I said, “Now Bob, if you swing at me, we’re going to
fight. There ain’t going to be one punch, we’re really
going to fight. So don’t swing at me. Besides, you’ve
got no bitch with me...you’re just mad because you let
that kid get to you.” He looked kind of surprised, and
then he had this great big grin on his face, and he
took his beer out of his pocket and we were friends
again. Just a little diplomacy, you know.
By that time I was
running a little bit of everything. A lot of car
owners called me if they were looking for a driver,
and other drivers were calling me because I knew where
the open cars were. I was the middleman; I should have
worked on a commission. It wasn’t that I didn’t want
to stick with one car; I just bounced around a lot, in
terms of the series. All Stars, USAC, World of
Outlaws, whatever it took to go racing at the time.
My one-off deal with
Vance in 1981 paid good dividends, however. That
winter, he came to me and said, “Look, you can drive
my race car, but you’ve got to cut your hair.” No
problem, I said. Johnny was promoting his company,
Aristocrat Products, and I understood that he was
conscious of the image of his driver. So I cut my
hair, no big deal. It was kind of a special deal
because Johnny and his company are located in
Dayton , right down the road from
Troy .
I’m not sure what
happened with him and Vogler, I don’t know if Rich
left, got fired, got hurt, I just don’t know. But it
damn sure opened up a good ride for me, one that I
knew could win races. I had no idea how quickly I’d
find out.
We started out
at Eldora in April for the USAC opener. The race was
televised on ABC’s Wide World of Sports, which was a
big deal. I qualified fifth-quick, I think, looking
for a good transfer to the feature in my heat race.
During this time Weld
Wheels had introduced some new wheels, steel wheels
with magnesium centers. But there was a problem: the
taper on the wing nuts that held the wheel in place
weren’t exactly the same as the wheel, and they
wouldn’t stay tight. I’m flying around Eldora and my
left rear wheel came off. I absolutely flipped my butt
off, and bent the car all to hell.
They towed it back to
the pits, and we’re all depressed. Jim McQueen, who
was the mechanic on Vance’s car, was all set to load
the thing up and call it a day. I was looking at the
car and I finally said, “Look, Jim, we’ve got to put
it on it’s wheels to load it, so let’s do that before
we make a decision.” We thrashed around, replaced the
axle, and fixed the bolt-on stuff that was broken. But
the frame was busted up near the radiator, on the
bottom of the car. Joe Saldana came walking by and saw
us fixing the car, and said, “You’re not going to let
that boy race the car like that, are you?” Jim just
kind of shrugged.
I had been running on
Hoosier Tires, but Duke Cook talked Vance into trying
a set of Firestones.

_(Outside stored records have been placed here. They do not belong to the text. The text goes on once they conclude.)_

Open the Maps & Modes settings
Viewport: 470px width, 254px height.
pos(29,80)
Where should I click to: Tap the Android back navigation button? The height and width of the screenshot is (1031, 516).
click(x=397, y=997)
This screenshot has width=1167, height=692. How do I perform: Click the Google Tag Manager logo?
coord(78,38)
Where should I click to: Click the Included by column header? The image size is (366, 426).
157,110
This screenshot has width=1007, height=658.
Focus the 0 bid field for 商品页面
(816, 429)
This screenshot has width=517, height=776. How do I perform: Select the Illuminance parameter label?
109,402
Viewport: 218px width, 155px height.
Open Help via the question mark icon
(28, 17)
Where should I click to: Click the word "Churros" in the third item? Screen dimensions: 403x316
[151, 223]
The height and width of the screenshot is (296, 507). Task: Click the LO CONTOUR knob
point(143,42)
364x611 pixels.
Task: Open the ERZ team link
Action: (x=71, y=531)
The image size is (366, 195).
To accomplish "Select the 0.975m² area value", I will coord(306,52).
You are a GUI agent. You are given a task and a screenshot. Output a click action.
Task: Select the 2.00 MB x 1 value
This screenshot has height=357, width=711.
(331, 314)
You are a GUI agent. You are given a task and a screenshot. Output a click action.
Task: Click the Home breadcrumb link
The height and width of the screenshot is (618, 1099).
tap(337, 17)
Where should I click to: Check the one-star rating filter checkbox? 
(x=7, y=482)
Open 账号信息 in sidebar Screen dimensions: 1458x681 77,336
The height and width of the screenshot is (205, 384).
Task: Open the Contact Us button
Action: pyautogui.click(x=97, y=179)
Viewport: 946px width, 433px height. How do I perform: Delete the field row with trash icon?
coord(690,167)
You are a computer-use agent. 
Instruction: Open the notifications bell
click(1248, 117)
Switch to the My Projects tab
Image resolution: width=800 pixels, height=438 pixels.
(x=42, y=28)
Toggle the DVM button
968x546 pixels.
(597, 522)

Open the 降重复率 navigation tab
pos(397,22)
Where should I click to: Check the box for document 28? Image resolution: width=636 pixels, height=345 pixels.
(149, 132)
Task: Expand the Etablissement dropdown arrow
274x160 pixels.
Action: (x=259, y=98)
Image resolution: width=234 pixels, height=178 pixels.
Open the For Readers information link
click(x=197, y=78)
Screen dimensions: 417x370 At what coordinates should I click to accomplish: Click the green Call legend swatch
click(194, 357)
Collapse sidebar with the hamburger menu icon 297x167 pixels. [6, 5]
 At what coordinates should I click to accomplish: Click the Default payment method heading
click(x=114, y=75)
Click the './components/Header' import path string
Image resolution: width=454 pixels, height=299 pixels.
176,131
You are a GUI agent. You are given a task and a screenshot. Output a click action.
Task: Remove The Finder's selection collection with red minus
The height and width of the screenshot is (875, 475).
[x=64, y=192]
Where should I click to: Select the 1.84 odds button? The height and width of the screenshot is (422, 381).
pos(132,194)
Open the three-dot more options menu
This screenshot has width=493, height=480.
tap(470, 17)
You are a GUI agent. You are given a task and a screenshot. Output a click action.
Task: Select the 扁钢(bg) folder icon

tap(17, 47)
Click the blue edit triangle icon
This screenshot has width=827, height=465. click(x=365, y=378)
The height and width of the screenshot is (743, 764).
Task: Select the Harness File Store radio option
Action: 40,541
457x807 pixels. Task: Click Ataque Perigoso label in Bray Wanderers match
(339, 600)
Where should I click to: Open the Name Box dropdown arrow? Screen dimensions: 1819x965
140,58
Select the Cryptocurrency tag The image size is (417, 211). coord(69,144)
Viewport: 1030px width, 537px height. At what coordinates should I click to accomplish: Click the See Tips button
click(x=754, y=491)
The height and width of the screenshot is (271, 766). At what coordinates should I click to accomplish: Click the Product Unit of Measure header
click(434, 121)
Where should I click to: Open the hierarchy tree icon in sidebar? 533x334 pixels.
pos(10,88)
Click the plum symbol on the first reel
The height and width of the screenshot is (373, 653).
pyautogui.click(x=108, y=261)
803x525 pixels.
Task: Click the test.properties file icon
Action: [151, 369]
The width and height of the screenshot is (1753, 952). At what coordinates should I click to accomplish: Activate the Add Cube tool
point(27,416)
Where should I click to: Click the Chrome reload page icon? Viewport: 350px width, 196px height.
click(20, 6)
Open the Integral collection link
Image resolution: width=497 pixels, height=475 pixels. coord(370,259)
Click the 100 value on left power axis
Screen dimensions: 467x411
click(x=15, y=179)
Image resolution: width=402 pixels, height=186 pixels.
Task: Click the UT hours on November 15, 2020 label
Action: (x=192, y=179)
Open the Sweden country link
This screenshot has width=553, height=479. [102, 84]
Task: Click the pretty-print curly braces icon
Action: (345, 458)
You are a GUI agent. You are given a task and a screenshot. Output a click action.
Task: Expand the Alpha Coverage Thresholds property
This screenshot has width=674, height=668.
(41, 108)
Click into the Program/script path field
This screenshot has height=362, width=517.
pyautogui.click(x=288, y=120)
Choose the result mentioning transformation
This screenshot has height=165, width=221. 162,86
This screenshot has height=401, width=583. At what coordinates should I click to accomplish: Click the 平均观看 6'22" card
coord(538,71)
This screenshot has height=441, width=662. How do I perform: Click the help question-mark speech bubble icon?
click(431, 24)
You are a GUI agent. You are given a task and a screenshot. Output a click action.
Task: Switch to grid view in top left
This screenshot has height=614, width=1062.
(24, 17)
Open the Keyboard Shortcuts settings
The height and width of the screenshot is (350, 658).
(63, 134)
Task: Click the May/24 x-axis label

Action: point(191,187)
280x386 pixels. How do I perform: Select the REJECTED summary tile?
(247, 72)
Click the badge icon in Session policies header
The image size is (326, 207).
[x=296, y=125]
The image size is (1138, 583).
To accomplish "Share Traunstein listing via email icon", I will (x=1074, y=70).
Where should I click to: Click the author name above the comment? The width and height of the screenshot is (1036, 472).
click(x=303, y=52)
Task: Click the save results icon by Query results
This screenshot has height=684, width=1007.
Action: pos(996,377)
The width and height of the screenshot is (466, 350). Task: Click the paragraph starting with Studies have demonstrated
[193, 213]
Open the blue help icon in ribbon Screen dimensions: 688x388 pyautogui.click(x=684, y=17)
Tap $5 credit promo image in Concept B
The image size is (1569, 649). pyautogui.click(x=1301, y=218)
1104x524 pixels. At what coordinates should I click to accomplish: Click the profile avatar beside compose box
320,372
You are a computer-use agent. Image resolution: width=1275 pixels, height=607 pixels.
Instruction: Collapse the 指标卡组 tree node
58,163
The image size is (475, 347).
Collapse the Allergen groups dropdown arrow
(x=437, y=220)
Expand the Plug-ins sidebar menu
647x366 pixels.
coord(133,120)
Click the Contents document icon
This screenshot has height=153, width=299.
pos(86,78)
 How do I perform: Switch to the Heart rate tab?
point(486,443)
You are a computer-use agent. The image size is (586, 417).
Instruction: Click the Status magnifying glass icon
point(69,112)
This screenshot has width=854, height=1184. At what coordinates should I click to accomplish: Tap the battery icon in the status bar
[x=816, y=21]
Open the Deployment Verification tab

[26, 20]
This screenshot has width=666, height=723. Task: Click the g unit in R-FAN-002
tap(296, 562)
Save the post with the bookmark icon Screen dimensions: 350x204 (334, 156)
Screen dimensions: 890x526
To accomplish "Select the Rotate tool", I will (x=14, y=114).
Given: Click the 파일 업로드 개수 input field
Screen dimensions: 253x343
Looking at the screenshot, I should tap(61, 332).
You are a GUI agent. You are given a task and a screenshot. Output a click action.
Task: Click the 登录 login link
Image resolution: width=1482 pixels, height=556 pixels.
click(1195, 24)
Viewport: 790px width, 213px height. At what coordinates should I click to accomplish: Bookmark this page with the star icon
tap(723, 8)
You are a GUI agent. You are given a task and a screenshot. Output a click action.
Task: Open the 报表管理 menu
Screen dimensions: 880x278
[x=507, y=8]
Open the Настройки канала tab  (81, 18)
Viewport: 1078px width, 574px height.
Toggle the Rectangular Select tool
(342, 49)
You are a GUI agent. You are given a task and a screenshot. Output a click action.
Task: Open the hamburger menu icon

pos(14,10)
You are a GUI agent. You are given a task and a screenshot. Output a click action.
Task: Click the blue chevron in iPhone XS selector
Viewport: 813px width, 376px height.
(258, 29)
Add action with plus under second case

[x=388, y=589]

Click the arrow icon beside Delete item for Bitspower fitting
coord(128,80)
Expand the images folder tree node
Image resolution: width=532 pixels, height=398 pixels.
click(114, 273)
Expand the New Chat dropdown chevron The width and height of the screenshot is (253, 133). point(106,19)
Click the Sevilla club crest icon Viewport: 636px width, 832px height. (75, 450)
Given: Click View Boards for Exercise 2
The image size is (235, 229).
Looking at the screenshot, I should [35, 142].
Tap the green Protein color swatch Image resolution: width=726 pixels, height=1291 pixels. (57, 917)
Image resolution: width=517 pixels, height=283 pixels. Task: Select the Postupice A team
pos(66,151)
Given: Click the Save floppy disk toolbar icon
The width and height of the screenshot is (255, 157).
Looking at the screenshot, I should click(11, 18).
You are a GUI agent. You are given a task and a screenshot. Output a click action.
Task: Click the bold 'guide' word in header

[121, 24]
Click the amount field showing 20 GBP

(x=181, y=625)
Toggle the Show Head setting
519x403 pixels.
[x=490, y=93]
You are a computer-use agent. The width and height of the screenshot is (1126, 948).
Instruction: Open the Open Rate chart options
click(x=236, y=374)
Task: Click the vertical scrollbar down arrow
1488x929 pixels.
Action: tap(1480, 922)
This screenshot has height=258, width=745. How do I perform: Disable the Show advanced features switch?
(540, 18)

I guess they figured they sure as
hell couldn’t hurt anything. Jim cranked as much
weight in the car as he could, and he finally said,
“Jack, I can’t do any more to help it. It’s probably
got 150 pounds of weight in the left rear, and there
isn’t a thing I can do about it.” Then I climbed in
and rolled ‘er out for the b-main.
Amazingly enough,
that bent-up race car was really hooked up. I won the
b-main, which gave me a starting spot on the outside
of the front row for the feature. Johnny came to me
right after the race and he was just tickled to death
that we had come back to win the b-main. He said,
“Jack, I’ll tell you what...I know this car has been
bent pretty bad, and if you’re not comfortable racing
it, you just say so, and we’ll park it. You’ve already
made my day, winning this b-main. You go ahead and do
what you think is right.”
“Well,” I told him,
“now we’re gonna win the feature.”
We did, and we were
all on cloud nine. We didn’t just win; we beat Vogler
and Sheldon Kinser by a half-lap, and they were the
nearest guys to us. I can’t explain why that car
worked so well, but it did. I came up to lap Gary Gray
going into three, and I dropped down to put a big
slider on him, and that ‘ol car just stuck so hard...I
could go anywhere on the race track and I was fast.
I’ve thought of
something else about the Nickles Bros: They are
fashion trendsetters. Really! You know the fashion for
kids today, to wear their pants way down so that their
underwear and butt crack is showing all the time?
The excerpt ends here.